* EXERCISE SET
a - Answer these from the terminology passage:
(i) What are terms such as first, second, A, and B used for?
(ii) How may a 'unit' or 'module' be implemented?
(iii) What three things may "at least one of A or B" refer to?
b - From the terminology passage, write out the part that begins at the words "Additionally, various terms" and stops after "a combination thereof.".

* TEXT BLOCK
>>
Additionally, various terms such as first, second, A, B, (a), (b), etc., are used solely to differentiate one component from the other but not to imply or suggest the substances, order, or sequence of the components. Throughout this specification, when a part ‘includes’ or ‘comprises’ a component, the part is meant to further include other components, not to exclude thereof unless specifically stated to the contrary. The terms such as ‘unit’, ‘module’, and the like refer to one or more units for processing at least one function or operation, which may be implemented by hardware, software, or a combination thereof.

For purposes of this application and the claims, using the exemplary phrase “at least one of: A; B; or C” or “at least one of A, B, or C,” the phrase means “at least one A, or at least one B, or at least one C, or any combination of at least one A, at least one B, and at least one C. Further, exemplary phrases, such as “A, B, and C”, “A, B, or C”, “at least one of A, B, and C”, “at least one of A, B, or C”, etc. as used herein may mean each listed item or all possible combinations of the listed items. For example, “at least one of A or B” may refer to (1) at least one A; (2) at least one B; or (3) at least one A and at least one B.

Effective collision avoidance may require accurate prediction of a possibility of a collision.
<<
* RAW DATA
>>
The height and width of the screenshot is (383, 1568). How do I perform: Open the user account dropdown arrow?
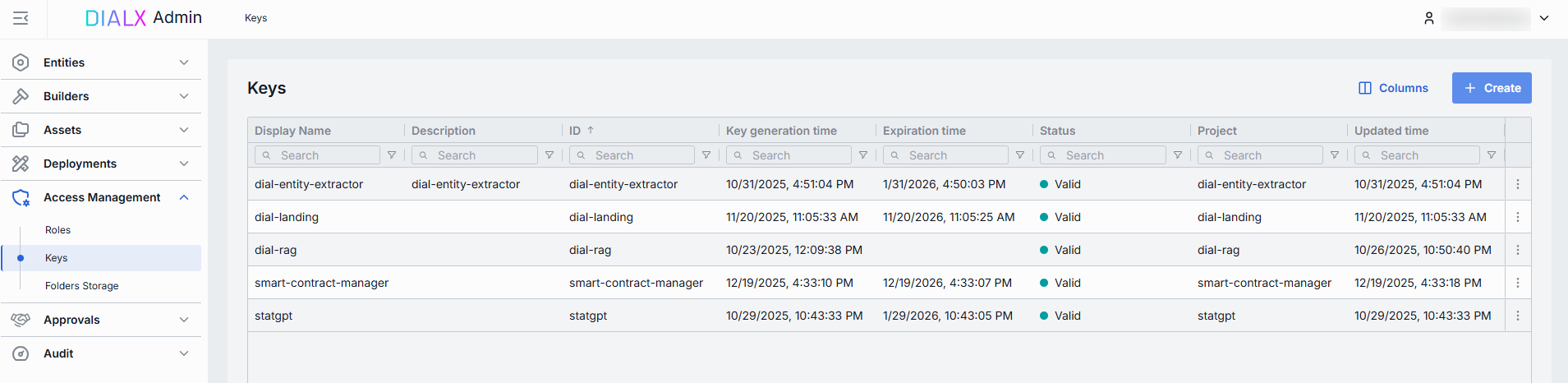point(1544,18)
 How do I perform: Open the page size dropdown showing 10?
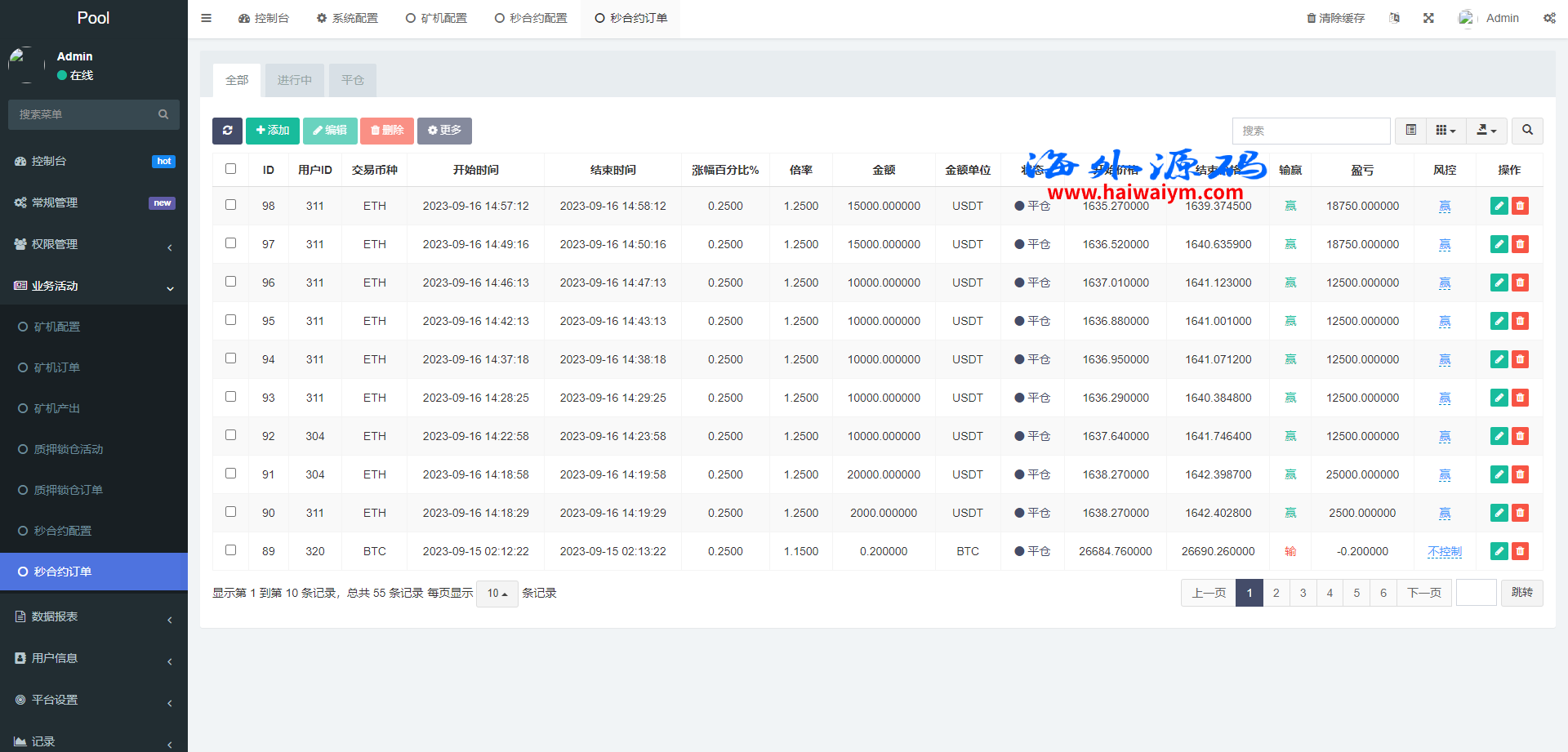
<<
* SOLUTIONS PER TASK
a -
(i) Solely to differentiate one component from the other.
(ii) By hardware, software, or a combination thereof.
(iii) (1) At least one A; (2) at least one B; or (3) at least one A and at least one B.

b -
Additionally, various terms such as first, second, A, B, (a), (b), etc., are used solely to differentiate one component from the other but not to imply or suggest the substances, order, or sequence of the components. Throughout this specification, when a part ‘includes’ or ‘comprises’ a component, the part is meant to further include other components, not to exclude thereof unless specifically stated to the contrary. The terms such as ‘unit’, ‘module’, and the like refer to one or more units for processing at least one function or operation, which may be implemented by hardware, software, or a combination thereof.